With that particular memory still fairly fresh, I made sure I was at O-East in good time to buy my compulsory drink (seriously) and squeeze my way closer to the stage. Judging by the size of the crowd just a few minutes before the advertised start time, it was clear there would be no support tonight and after about a 10 minute wait the band took to the stage and went straight into a double whammy of C’est La Vie and I Wanna Get Lost With You from 2015’s Keep The Village Alive album.
It was a career-spanning set with every album from the debut Word Gets Around right up to the aforementioned release from last year represented in some way, shape or form with the exceptions of the late noughties duo of Pull the Pin and Keep Calm and Carry On. On the strength of the set though it’s hard to see which tracks from two of the band’s weaker albums would have fit in. For example, can you imagine Beer Bottle replacing this?
It would be easy to name classics such as A Thousand Trees, Local Boy in the Photograph or the standard set closer Dakota as highlights of the night, so I’ll go with a few select observations instead.

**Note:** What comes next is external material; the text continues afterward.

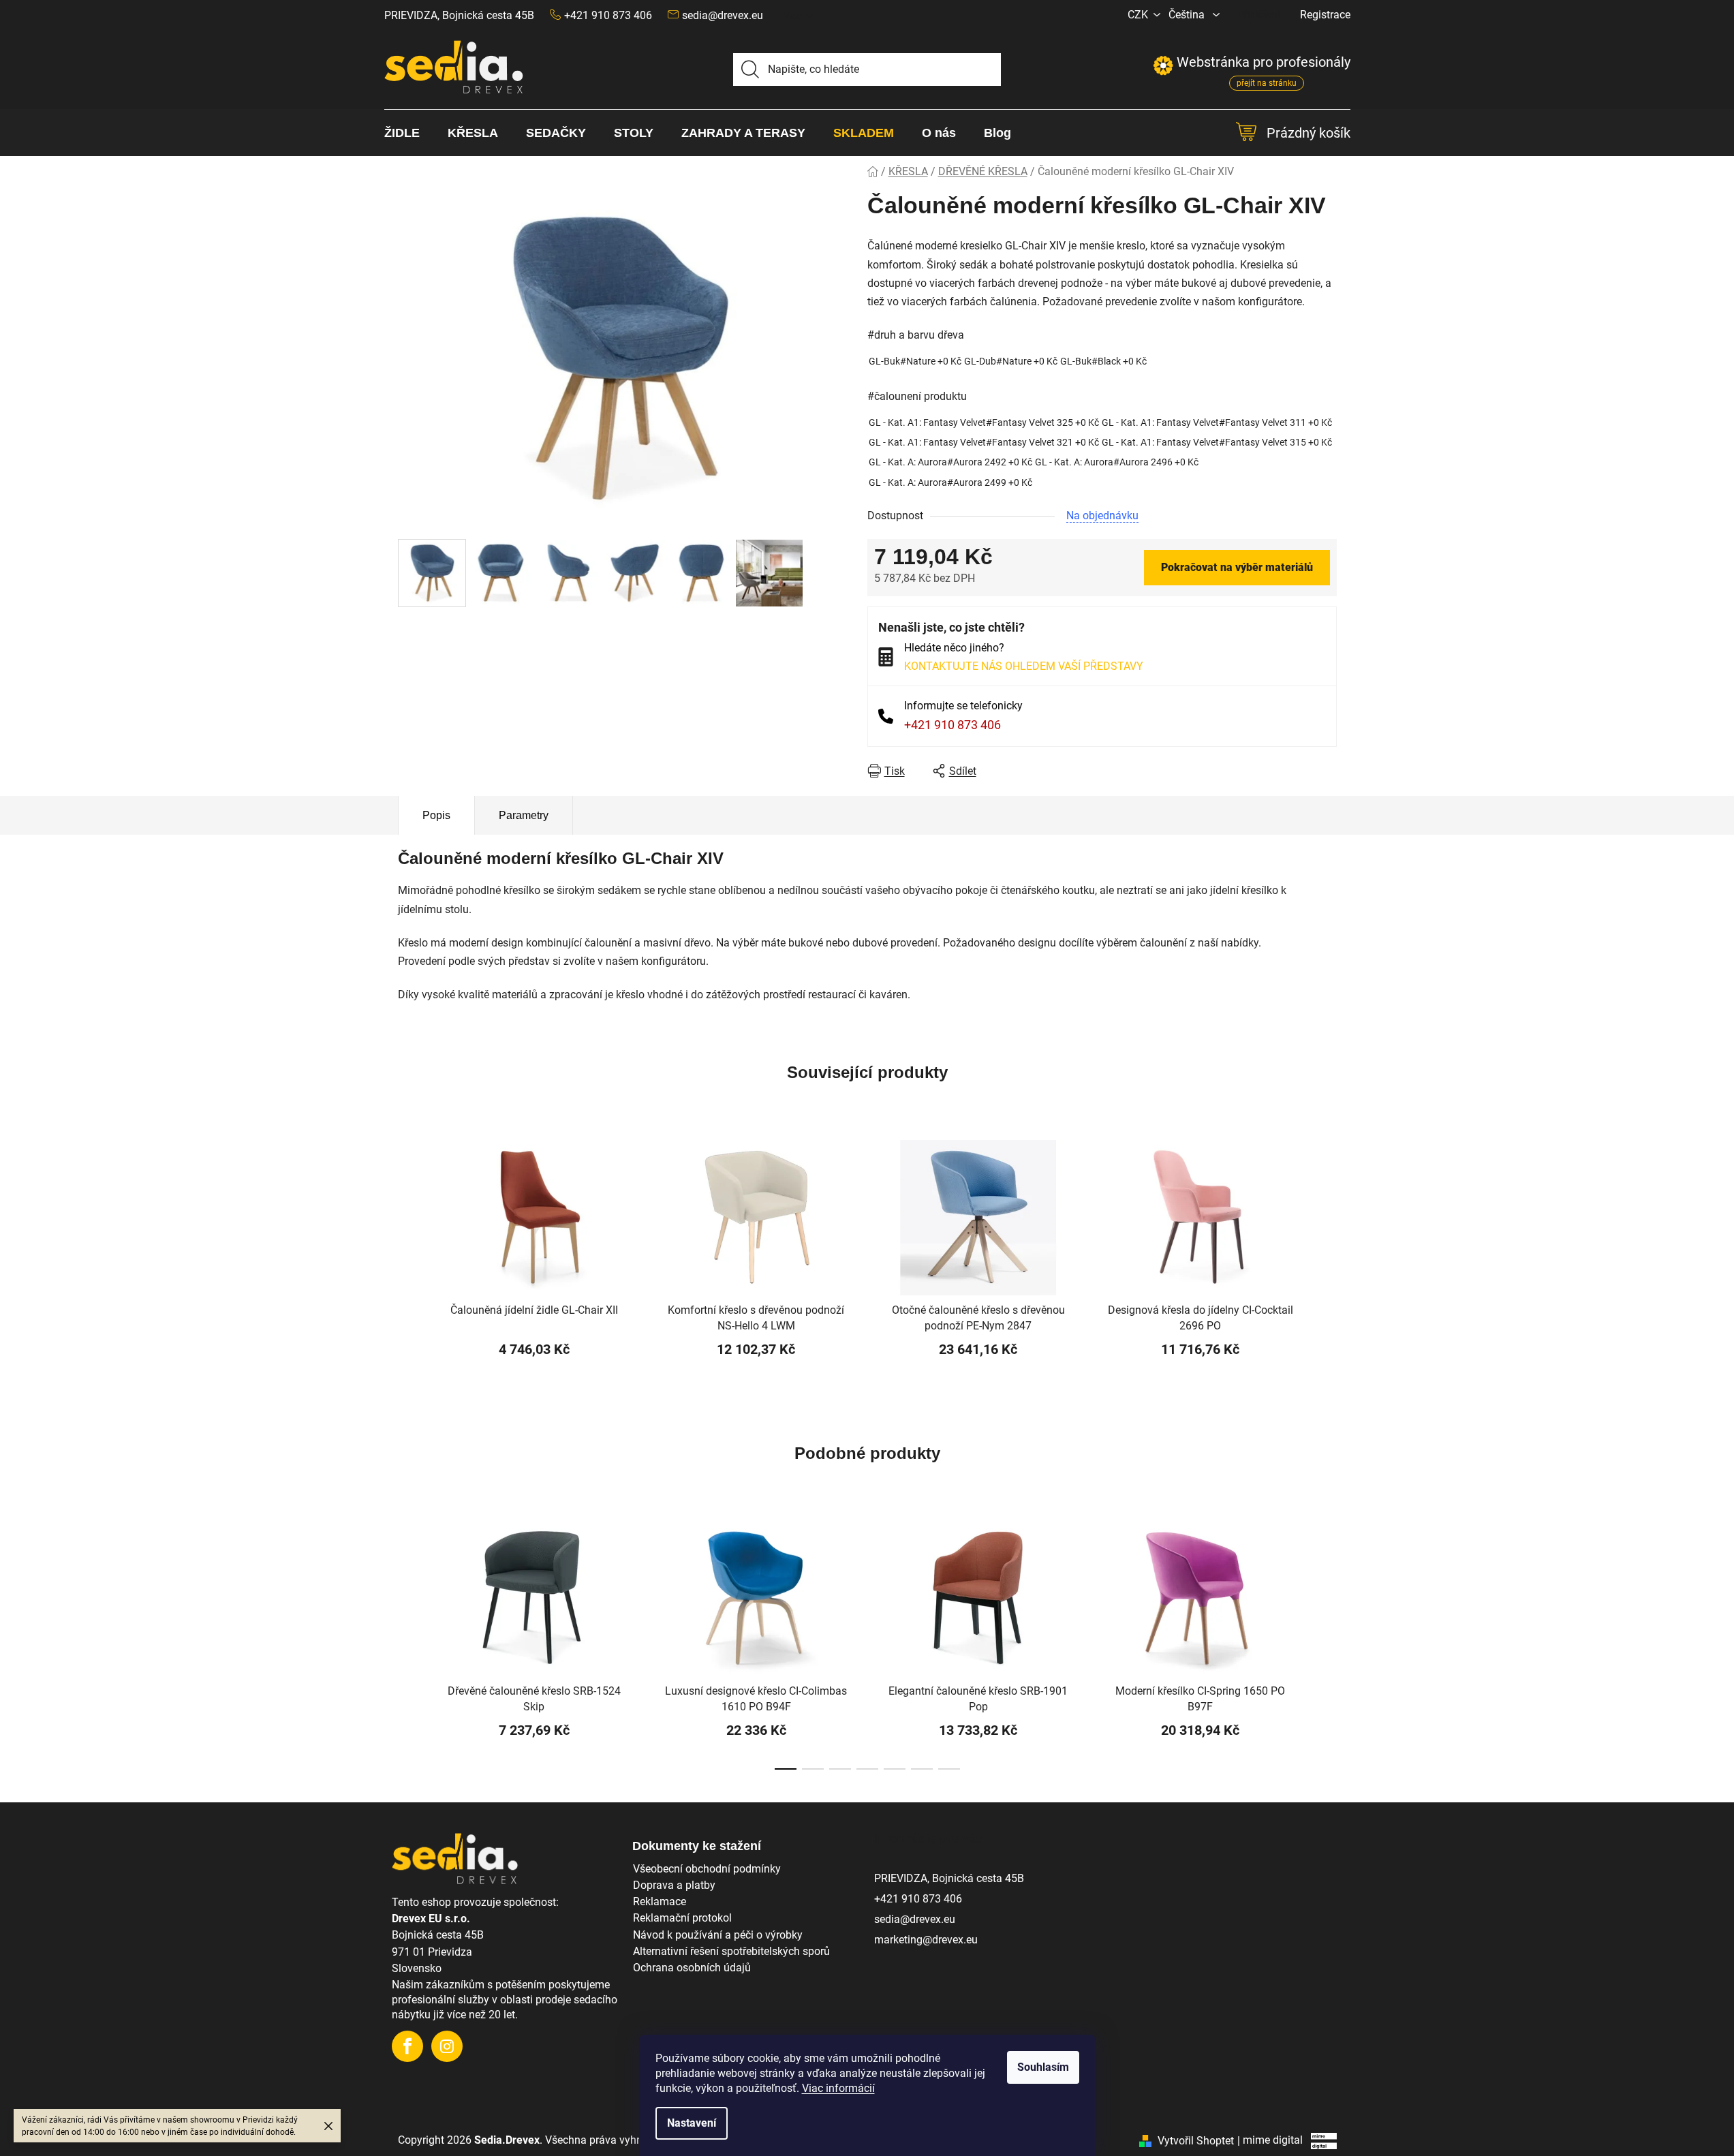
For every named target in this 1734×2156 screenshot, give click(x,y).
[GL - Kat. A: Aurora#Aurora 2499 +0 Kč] (950, 483)
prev (409, 1648)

Firstly, the new tracks really slotted in well. It’s common for a band to cram their sets full with new tracks at the expense of old fan favourites and to an extent that’s fair enough; they’re the ones that need promoting. Of the 20 song set however, only five came from KTVA and none felt out of place. Jamie Morrison’s drum solo at the end of Mr and Mrs Smith was worth the entrance fee alone.
Secondly, a certain three song combo in the middle of the set was just absolutely perfect. The haunting darkness of Superman, followed by the flat out rock of Vegas Two Times (which has the best drum intro in rock, fact) and then being brought back down to earth while Kelly Jones slags off a bunch of reviewers and journalists in Mr Writer – too good for words.
Finally, as it’s been a good few years since I saw them last, it was nice to hear a few tracks from 2013’s Graffiti on the Train album. The title track is a stunner on record and didn’t disappoint live, but the real surprise here was Violins and Tambourines – a song I tend to skip on record. Live, however, it takes on a new dimension and what seems like a painfully slow build up when you’re listening on an iPod turns into rising tension in a live setting before a frankly electric ending.
With a back catalogue the size of theirs, it’s inevitable that not everyone will be pleased. Although I left in awe (as always) at the show they’d just put on, I couldn’t help but be a bit gutted at the exception of Devil and, in particular Traffic which is – to me – the best song they’ve ever done. You can’t please them all though, and I guess I shouldn’t complain too much; I don’t fancy being the subject of Mr Writer part II on their next record!